> Provided passage
BEGIN
Why I Marched
Melissa, her mom and her sister came out the weekend for the March for Women’s Lives.
I never used to worry about Roe V. Wade. I thought it was safe — written in stone. But with the current administration, I’m worried. An article on Salon, Marching for their Lives, was an eye-opener for me.
I’m certain that my family would be surprised, shocked, and disappointed that I would participate in such a march. However, I believe that the issue of abortion is strongly tied to our right to the freedom of religion. It is a religous question of when life begins, and for our government to legistate which religion is correct on that point is tantamount to chosing a state religion. I can’t support that.
There are also so many other women’s health and family planning issues at stake in this next election. One big one is access to birth control both here and abroad. Bush signed into law the so called gag-order which prohibits federal funds to go to any clinic overseas that even discusses the possibility of abortion, even if the US funds are never used for such a purpose. This has severely crippled such clinics overseas in their ability to teach family planning to third world people.
What most fundamentalists don’t understand is that abortion is never the first option. Organizations like Planned Parenthood are committed to the overall reproductive health of women. They would prefer to teach men and women to use birth control and how to have a planned family than to use abortion as the first or only option.
END
> Tasks and exercises
[1] In the post about the March for Women's Lives, who came out for the march that weekend?
[2] Carry on the post about the March for Women's Lives, picking up after its last sentence.

> Information
BEGIN
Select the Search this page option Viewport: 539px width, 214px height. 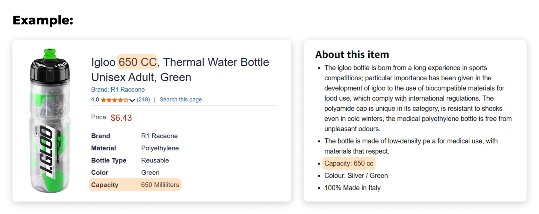(x=181, y=100)
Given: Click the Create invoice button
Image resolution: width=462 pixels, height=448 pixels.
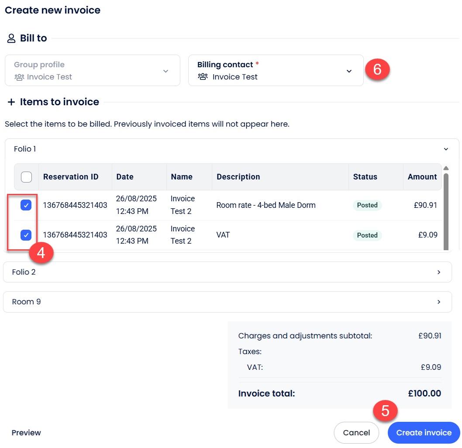Looking at the screenshot, I should [x=424, y=433].
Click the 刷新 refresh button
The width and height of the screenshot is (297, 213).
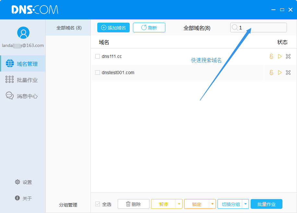point(149,28)
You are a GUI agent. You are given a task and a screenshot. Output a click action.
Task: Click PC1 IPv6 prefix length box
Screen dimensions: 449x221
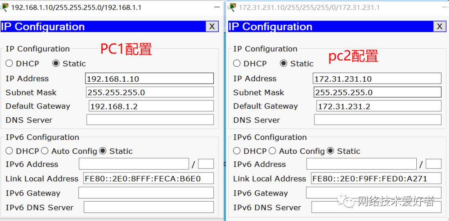coord(206,164)
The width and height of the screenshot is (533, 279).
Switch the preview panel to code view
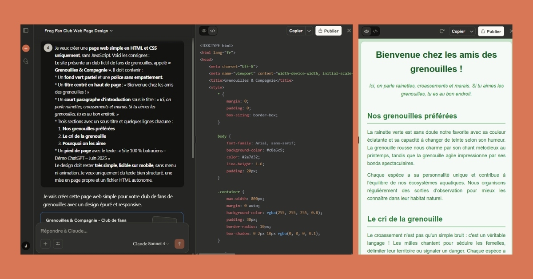pyautogui.click(x=375, y=31)
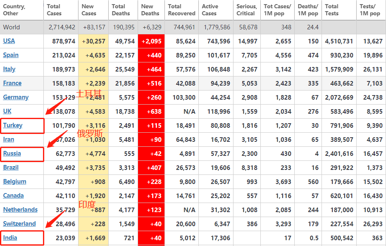
Task: Sort by Total Recovered column
Action: [181, 10]
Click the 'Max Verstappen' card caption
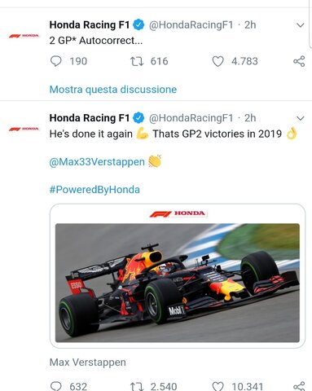Viewport: 312px width, 391px height. pos(87,362)

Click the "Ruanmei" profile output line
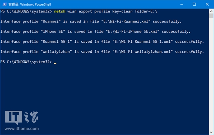pos(91,21)
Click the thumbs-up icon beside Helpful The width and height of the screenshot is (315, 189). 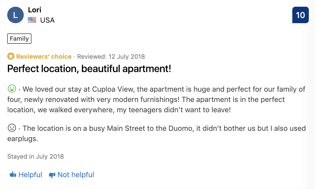tap(13, 175)
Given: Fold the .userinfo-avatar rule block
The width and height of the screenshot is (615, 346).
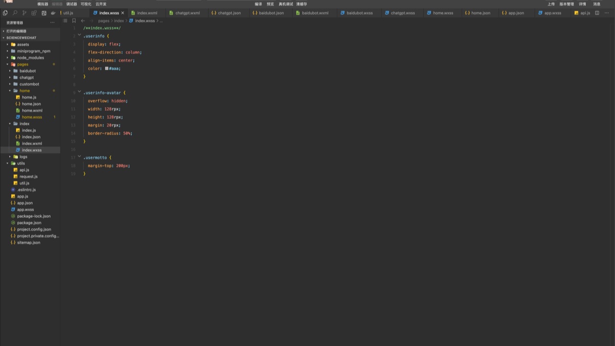Looking at the screenshot, I should pyautogui.click(x=79, y=92).
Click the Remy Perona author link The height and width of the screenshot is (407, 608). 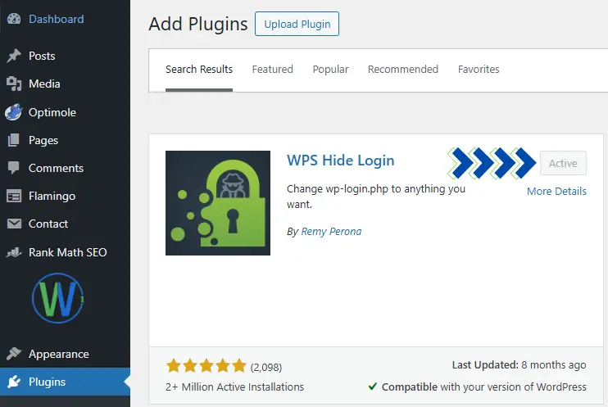331,231
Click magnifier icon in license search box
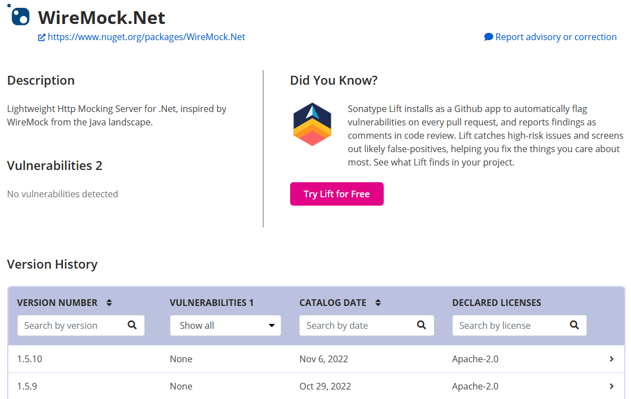 (x=574, y=325)
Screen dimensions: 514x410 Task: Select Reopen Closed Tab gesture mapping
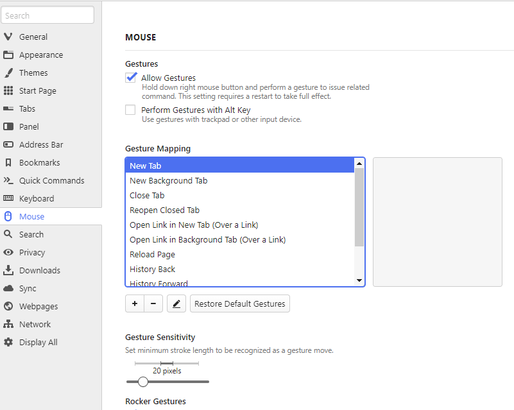click(164, 210)
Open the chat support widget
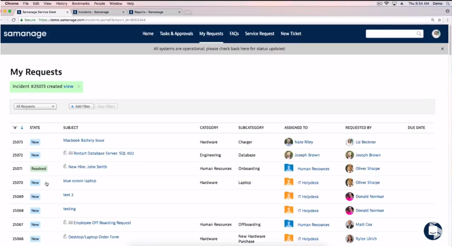This screenshot has height=246, width=452. pos(432,231)
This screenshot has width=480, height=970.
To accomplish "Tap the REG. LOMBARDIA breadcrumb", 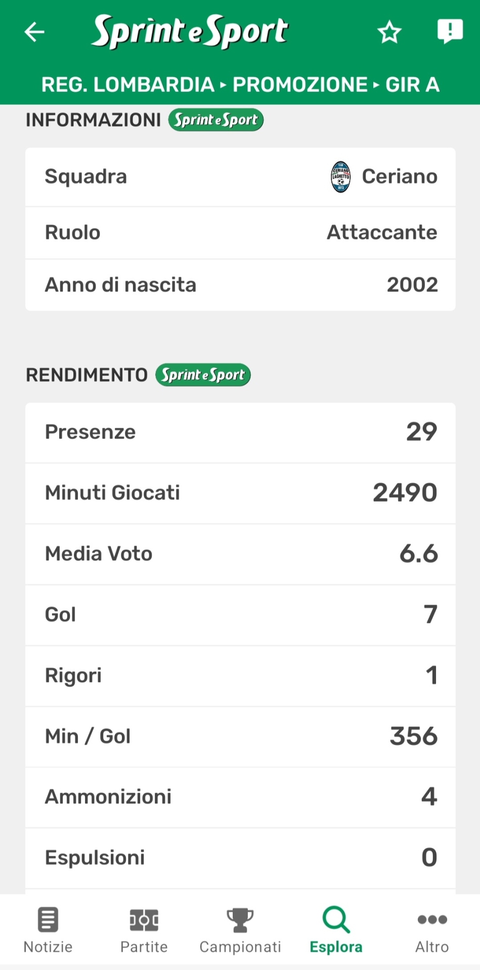I will [128, 84].
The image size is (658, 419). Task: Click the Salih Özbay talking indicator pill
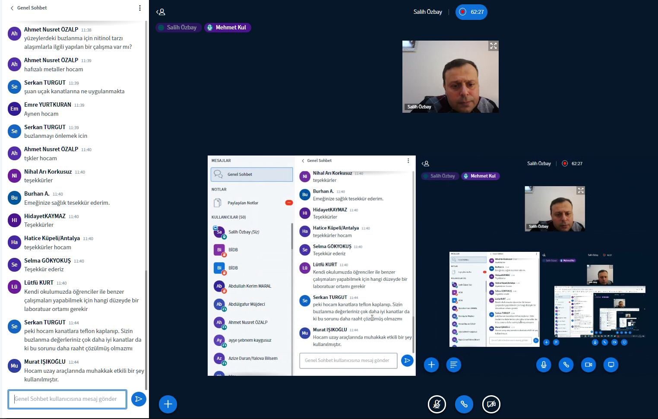click(x=178, y=28)
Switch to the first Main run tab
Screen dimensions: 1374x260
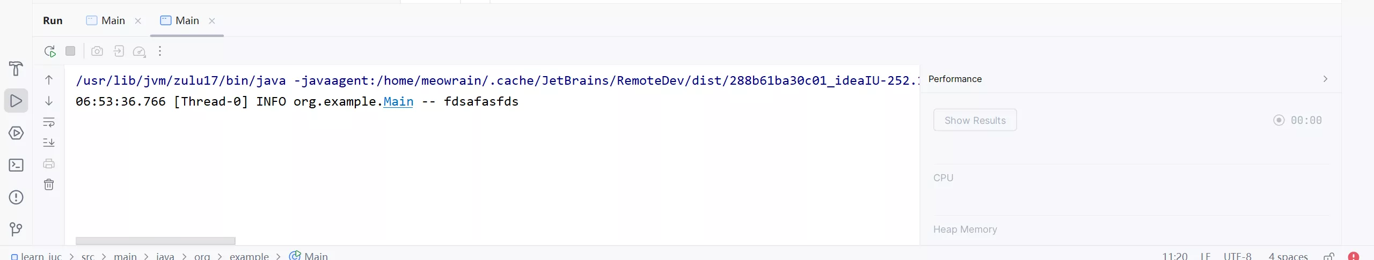coord(107,21)
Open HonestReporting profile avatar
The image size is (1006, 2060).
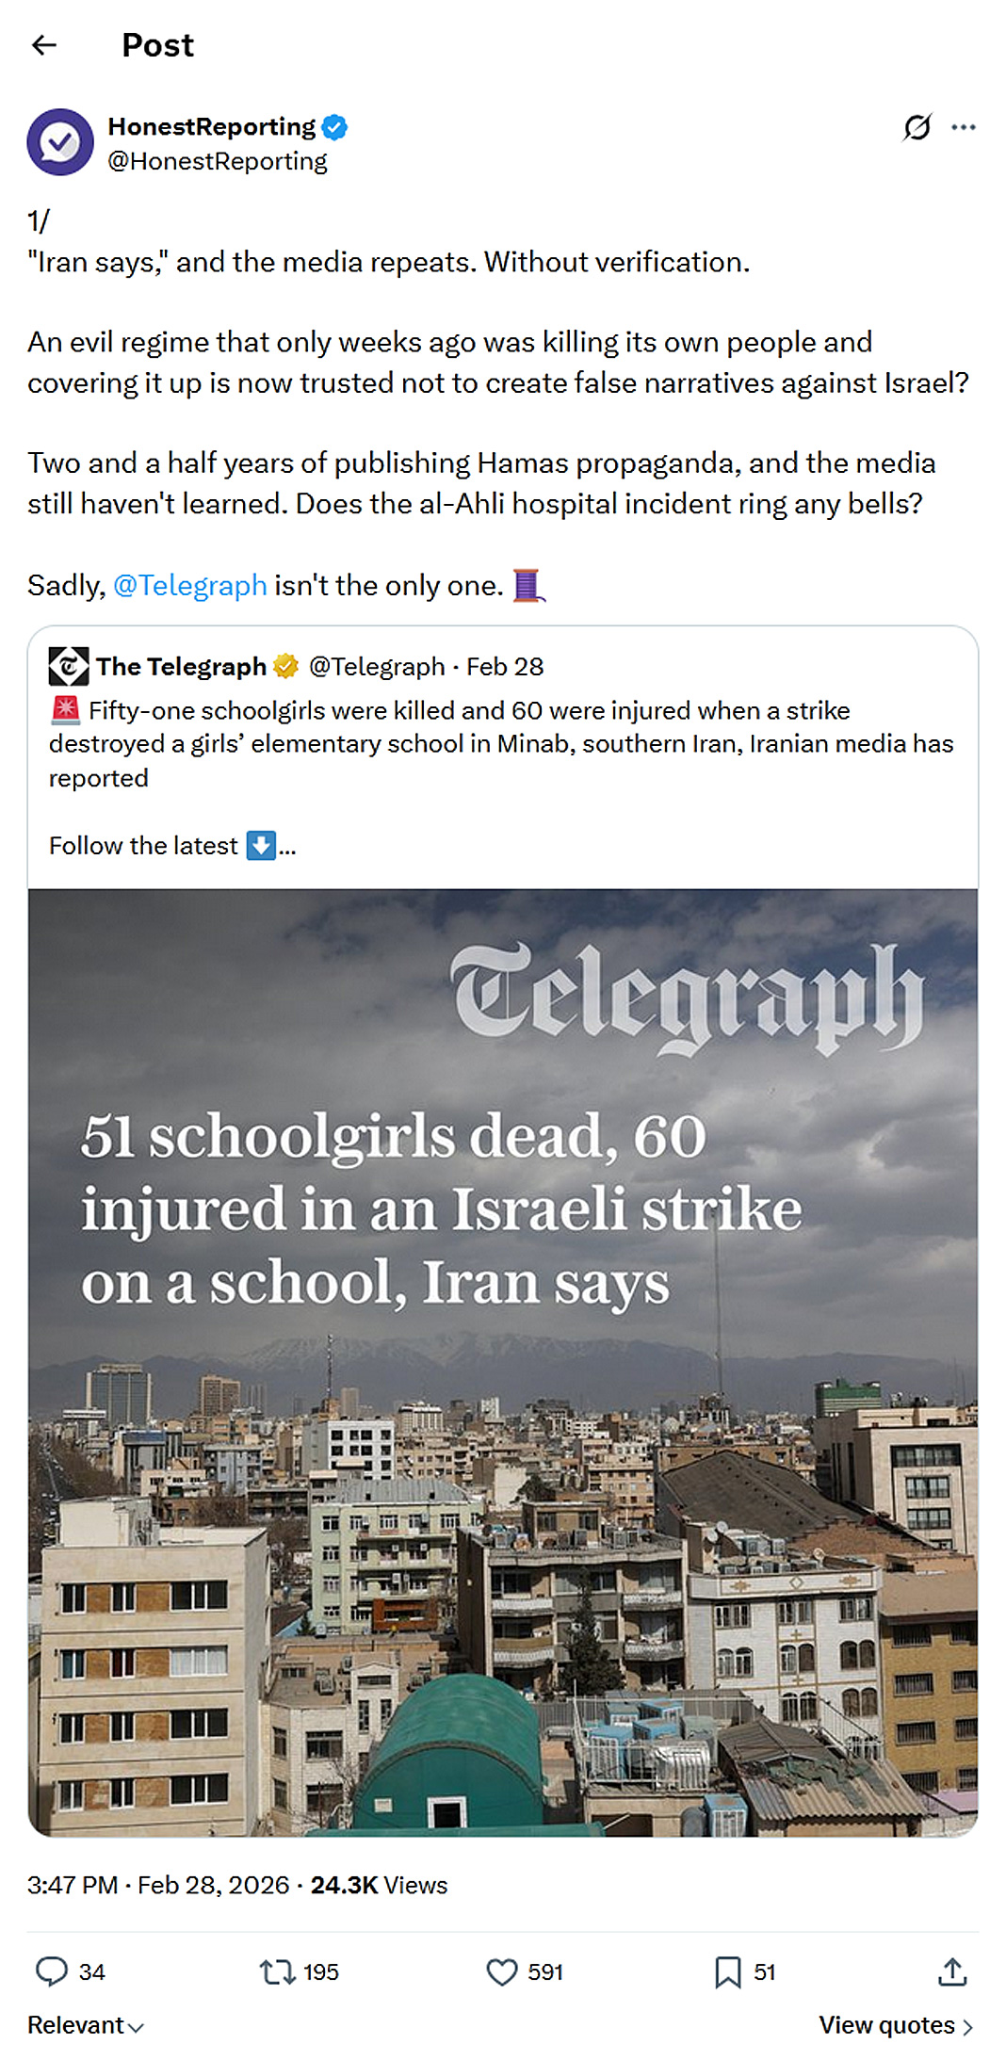tap(60, 142)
END
> Task-by-task results
[1] Melissa, her mom and her sister.

[2]
Planned Parenthood was there for me when I was a student in need of regular check-ups and birth control. My health insurance didn’t provide birth control, so I was left on my own. Planned Parenthood offered reduced-price services for me. Sadly, during one of my visits I found out that they could no longer offer free services for those most in-need. They still maintained a sliding scale, but the lowest end was no longer free. These are the people most in need of birth control.
What the fundamentalists also don’t seem to understand is that the number of abortions did not change after Roe v. Wade. (Sadly I can’t remember my reference for that — I did a report long, long ago and found that statistic in my research.) What it did was change the number of women dying from back-street abortions, clothes hangers and broken glass douches.
Bush’s solution is to teach abstinence. Hello? Abstinence isn’t enough. According to one of the speakers on Sunday, nine out of ten people have had sex before marriage. Nine out of ten. I wonder how many of those have had real sex education in school. I wonder how many of them know how pregnancy happens and how to prevent it. Not enough. Salon had an eye-opening article about the abstinence programs: Bush’s Sex Fantasy.
Salon also had a good short story, Miscarriage of Justice, that might be of interest.